While the half of New Zealand is still on holiday, I have found a bit of quiet time to write about my work I exhibited at the Pataka Museum + Art in Porirua, New Zealand. In fact it is still on until the 21/1/18.
This was the first Body of Work I developed after finishing my arts degree and it was a big challenge to make work that is sophisticated, thought provoking and finished in a high standard without the support from my tutors at Whitireia, where I studied over the last four years.
I easily connect with places, and Berlin where I was born and lived all my life (before I immigrated to New Zealand) is the city I have strong ties to. Berlin is also a place with significant history especially in the last century such as the two world wars and the Berlin Wall that divided my city for 28 years.
I grew up in the east side of Berlin, in the shadow of the Berlin Wall, without actually thinking that there was something wrong with how we lived. I had a great and safe childhood, loved going to school (yes!), went for summer holidays with my parents and never got hungry or cold.
A lot of what happening in my life until the wall came down was ridiculous, cruel and outrageous in hindsight, but when you live in it, especially as a child and you don’t know any different it is kind of normal. Things like learning military songs and marches at school, staying in the SS building that were part of the KZ (concentration camp) Buchenwald on school trips, not being allowed to watch ‘West TV’ or being forced to attend military parades while waving flags with peace doves.

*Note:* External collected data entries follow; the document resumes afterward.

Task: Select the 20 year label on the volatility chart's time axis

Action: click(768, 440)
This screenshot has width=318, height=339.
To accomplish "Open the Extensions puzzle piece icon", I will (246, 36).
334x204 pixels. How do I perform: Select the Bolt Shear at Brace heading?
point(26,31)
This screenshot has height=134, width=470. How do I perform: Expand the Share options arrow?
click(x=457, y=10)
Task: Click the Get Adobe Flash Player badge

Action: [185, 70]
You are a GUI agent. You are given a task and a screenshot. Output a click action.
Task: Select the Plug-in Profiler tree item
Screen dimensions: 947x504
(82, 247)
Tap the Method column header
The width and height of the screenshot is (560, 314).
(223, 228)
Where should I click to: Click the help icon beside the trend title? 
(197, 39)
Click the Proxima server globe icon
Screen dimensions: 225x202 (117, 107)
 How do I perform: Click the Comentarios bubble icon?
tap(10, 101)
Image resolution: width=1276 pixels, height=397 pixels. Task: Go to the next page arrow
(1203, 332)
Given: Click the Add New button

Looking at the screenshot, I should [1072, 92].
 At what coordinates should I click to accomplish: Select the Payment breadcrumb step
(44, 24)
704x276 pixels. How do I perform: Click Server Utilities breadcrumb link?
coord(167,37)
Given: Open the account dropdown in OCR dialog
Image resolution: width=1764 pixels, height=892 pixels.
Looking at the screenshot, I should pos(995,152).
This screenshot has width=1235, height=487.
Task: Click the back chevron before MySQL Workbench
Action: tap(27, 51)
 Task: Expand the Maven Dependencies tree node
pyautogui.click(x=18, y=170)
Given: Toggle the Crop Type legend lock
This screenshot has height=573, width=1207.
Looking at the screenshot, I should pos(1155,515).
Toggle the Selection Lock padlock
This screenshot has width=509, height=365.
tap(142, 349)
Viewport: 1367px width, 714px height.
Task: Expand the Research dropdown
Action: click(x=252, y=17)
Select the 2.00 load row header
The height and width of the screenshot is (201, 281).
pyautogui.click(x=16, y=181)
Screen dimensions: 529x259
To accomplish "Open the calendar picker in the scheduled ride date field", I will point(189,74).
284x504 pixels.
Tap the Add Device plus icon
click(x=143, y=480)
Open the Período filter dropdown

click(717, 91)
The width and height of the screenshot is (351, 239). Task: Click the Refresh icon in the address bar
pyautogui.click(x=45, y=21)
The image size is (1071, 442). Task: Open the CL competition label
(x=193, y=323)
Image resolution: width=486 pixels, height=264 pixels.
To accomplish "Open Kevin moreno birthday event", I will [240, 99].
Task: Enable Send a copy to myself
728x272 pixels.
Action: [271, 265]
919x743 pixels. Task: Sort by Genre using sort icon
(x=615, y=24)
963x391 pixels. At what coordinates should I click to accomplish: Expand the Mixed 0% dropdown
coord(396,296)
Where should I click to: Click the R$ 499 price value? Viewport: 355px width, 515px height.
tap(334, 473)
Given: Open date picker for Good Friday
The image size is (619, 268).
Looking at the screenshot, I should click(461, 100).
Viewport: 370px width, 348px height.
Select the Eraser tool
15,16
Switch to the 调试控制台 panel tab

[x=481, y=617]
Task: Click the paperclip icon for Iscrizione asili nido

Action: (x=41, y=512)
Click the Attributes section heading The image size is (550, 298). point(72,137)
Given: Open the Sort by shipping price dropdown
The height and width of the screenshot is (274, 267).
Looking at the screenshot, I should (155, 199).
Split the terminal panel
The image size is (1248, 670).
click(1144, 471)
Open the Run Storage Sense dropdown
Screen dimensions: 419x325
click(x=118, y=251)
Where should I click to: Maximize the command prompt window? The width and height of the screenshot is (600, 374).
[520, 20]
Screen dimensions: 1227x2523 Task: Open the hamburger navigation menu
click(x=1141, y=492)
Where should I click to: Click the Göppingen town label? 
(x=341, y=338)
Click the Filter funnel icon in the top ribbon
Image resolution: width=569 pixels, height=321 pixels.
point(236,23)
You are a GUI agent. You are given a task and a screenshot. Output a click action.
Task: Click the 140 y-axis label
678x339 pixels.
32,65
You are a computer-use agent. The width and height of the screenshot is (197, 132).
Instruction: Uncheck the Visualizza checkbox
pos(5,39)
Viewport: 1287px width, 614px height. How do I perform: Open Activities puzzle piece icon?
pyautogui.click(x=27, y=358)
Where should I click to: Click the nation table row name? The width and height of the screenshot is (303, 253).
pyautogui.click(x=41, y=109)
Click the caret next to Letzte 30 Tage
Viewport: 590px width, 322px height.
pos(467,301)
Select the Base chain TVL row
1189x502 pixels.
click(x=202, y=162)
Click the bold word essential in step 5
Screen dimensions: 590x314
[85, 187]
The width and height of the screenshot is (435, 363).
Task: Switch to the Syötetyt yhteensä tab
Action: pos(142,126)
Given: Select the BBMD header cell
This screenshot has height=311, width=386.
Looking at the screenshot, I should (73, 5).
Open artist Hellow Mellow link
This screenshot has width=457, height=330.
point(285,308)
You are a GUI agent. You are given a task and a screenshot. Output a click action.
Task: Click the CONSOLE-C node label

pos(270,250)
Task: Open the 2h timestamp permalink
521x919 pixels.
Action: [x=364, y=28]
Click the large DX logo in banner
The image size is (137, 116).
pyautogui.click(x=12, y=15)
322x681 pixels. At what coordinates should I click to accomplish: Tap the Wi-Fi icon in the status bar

The work is a result of a creative process dealing with the subject of growing up in dictatorship on a personal level. My memories blending in with facts and uncoverings post the fall of the Berlin Wall.
All exhibited pieces are titled in my language, some are borrowed from East German songs, some are word games. Not all really translate into English without losing a bit of their meaning.
Working with concrete felt familiar and home – not very surprising in the end.